Study spanned 23 years
The researchers reviewed pregnancy records in patients diagnosed with ILD secondary to autoimmune disease at Duke University Health System from January 1996 to July 2019.
They classified the severity of ILD based on two standard breathing tests – forced vital capacity and diffusion capacity for carbon monoxide.
Overall, 69% of the women were diagnosed with sarcoidosis and the remaining 31% had a connective tissue disease associated with ILD (CTD-ILD). Of those measured for ILD severity, 11% were severe, 25% were moderate, 50% were mild, and 14% were normal. Their average maternal age was 32.1 and 83% were Black.
While 70% of the pregnancies resulted in live births, 9% were terminated. The remainder resulted in miscarriage or stillbirth.
Researchers reported a 15% rate of preeclampsia, a 34% rate of the composite measure PROMISSE-Adverse Pregnancy Outcome (APO), and a 15% rate of PROMISSE-APO SEVERE. Patients with severe disease had the highest rates of PROMISSE-APO (P = .03 across groups).
(PROMISSE stands for the Predictors of Pregnancy Outcome: Biomarkers in Antiphospholipid Antibody Syndrome and Systemic Lupus Erythematosus study.)
None of the women died
Dr. Clowse said it was a pleasant surprise to find that none of the women died, though patients with severe ILD had more adverse outcomes. Only 2.1% were treated in an intensive care unit during or soon after delivery. In 4.2%, ILD patients had significant shortness of breath due to fluid volume overload around the time of delivery.
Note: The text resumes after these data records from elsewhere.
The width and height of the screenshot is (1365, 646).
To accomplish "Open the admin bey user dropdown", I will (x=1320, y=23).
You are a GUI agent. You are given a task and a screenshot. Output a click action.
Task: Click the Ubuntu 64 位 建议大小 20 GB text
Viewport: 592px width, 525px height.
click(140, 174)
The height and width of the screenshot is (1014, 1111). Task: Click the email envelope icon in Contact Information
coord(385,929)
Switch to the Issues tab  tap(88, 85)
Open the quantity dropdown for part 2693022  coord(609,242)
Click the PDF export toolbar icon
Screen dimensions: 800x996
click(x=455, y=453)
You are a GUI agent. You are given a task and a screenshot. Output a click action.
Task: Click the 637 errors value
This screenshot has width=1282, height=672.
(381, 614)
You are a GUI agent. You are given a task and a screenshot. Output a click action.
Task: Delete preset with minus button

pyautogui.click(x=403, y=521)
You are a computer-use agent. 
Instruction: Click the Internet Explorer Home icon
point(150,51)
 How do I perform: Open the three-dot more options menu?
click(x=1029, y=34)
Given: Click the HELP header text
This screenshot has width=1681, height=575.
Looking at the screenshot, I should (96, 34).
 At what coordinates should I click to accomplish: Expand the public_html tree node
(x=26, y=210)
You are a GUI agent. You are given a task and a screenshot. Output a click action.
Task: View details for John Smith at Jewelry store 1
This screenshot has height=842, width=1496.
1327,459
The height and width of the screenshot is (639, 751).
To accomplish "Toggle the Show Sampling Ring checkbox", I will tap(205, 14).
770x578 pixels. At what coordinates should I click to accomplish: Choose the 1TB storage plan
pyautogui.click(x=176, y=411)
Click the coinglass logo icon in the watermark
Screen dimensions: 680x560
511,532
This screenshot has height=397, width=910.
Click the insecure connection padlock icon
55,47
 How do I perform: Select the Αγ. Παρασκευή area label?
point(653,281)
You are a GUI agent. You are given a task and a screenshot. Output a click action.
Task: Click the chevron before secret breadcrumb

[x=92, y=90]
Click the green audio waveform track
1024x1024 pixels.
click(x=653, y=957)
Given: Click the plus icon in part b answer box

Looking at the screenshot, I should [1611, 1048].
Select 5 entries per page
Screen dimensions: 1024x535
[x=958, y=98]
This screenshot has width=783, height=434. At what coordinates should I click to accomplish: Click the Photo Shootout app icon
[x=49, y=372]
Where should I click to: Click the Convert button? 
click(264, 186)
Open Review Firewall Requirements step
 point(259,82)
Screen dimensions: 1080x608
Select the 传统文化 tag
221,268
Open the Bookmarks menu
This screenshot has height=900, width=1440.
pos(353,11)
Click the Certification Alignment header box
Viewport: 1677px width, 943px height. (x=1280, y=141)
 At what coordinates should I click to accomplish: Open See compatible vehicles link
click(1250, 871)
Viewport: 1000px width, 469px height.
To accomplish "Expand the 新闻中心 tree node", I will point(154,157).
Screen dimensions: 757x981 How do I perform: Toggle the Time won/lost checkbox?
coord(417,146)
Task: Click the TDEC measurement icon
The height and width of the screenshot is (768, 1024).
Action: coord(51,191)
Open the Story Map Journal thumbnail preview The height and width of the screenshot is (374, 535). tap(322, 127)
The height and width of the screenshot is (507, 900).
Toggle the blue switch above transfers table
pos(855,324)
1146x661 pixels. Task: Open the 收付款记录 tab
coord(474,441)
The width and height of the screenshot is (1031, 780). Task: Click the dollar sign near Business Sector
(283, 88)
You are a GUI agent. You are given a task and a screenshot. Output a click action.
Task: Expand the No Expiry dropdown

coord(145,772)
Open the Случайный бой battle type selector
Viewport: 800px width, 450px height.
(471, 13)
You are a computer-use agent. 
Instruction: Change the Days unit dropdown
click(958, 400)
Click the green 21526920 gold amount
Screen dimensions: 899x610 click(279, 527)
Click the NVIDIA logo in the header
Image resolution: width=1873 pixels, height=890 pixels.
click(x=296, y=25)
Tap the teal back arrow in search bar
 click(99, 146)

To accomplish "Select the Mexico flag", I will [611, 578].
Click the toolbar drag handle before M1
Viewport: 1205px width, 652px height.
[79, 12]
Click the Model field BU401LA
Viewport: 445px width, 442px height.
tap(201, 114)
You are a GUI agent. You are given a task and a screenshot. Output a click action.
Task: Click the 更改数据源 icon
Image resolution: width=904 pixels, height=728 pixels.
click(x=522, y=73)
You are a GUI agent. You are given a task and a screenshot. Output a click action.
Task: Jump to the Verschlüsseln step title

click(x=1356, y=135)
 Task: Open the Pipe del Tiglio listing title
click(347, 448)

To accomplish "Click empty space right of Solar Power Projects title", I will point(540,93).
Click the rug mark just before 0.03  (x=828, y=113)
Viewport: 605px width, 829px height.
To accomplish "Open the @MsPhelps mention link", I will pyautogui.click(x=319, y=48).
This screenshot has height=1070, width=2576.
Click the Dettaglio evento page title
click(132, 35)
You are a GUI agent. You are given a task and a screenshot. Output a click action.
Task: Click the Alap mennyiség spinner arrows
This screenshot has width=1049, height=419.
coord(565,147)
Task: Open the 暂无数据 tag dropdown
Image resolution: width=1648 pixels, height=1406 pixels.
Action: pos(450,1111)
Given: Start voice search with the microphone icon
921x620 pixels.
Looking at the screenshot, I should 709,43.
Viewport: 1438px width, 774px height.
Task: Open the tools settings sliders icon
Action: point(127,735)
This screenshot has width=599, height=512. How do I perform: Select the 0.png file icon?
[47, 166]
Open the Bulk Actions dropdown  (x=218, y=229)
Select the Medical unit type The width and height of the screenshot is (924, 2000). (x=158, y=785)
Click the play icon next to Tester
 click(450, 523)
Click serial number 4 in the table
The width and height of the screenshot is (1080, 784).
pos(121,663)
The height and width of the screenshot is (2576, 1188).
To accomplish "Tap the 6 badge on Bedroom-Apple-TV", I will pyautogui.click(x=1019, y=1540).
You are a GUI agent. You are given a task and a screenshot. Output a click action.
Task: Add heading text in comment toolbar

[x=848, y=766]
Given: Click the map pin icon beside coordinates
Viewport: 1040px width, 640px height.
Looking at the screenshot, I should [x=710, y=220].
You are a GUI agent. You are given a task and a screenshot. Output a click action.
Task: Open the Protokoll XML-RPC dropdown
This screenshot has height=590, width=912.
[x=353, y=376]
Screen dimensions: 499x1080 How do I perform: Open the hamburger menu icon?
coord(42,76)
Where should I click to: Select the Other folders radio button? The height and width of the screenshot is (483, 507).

For the women who had normal-to-moderate lung disease, Dr. Clowse said, “they really had remarkably good outcomes, really pretty comparable to the general population. About 15% delivered preterm and about 20% suffered a pregnancy loss.”
Dr. Easter, who was not involved with the study, noted the large number of Black women in the cohort.
“Focusing in on improving outcomes for Black and Brown women related to pregnancy in our country is a much-needed undertaking,” Dr. Easter said.
Being able to quote percentages from this research, based on a good-sized study “at least gives people a benchmark about what kind of risk they are willing to assume for themselves,” she said.
For providers, being able to place this rare disease within the spectrum of other diseases where there is more data is also very helpful, she said.
Dr. Clowse said in an interview that the preponderance of Black women in the study was a surprise but may be explained by two factors: Sarcoidosis is seen more frequently in Black women and in the study area in North Carolina there is a large population of Black women.
“Also, our patients with more severe lupus, the ones who are more likely to have interstitial lung disease, are often Black and that’s likely contributing as well,” she said.
Multidisciplinary teams advised
Dr. Clowse emphasized that women with ILD need multidisciplinary teams in pregnancy and should be managed at tertiary care centers where there is a full complement of obstetric and internal medicine experts.
“We do recommend evaluating the severity of their lungs and their heart disease around the time of pregnancy and during pregnancy if they have shortness of breath,” she said.
“We currently recommend that these patients with moderate or severe disease stay in the hospital for up to a week, just for monitoring,” she said.
Dr. Easter said having that kind of access to a large academic healthcare center should be an important part of the decision-making.
Patients need to think about whether they would have access to care similar to what the researchers are describing when they are making the decision to pursue or continue pregnancy, she said.
The study was sponsored by Pfizer Inc. Dr. Clowse reported relationships with UCB, GlaxoSmithKline, AstraZeneca, and Pfizer. Dr. Easter has disclosed no relevant financial relationships.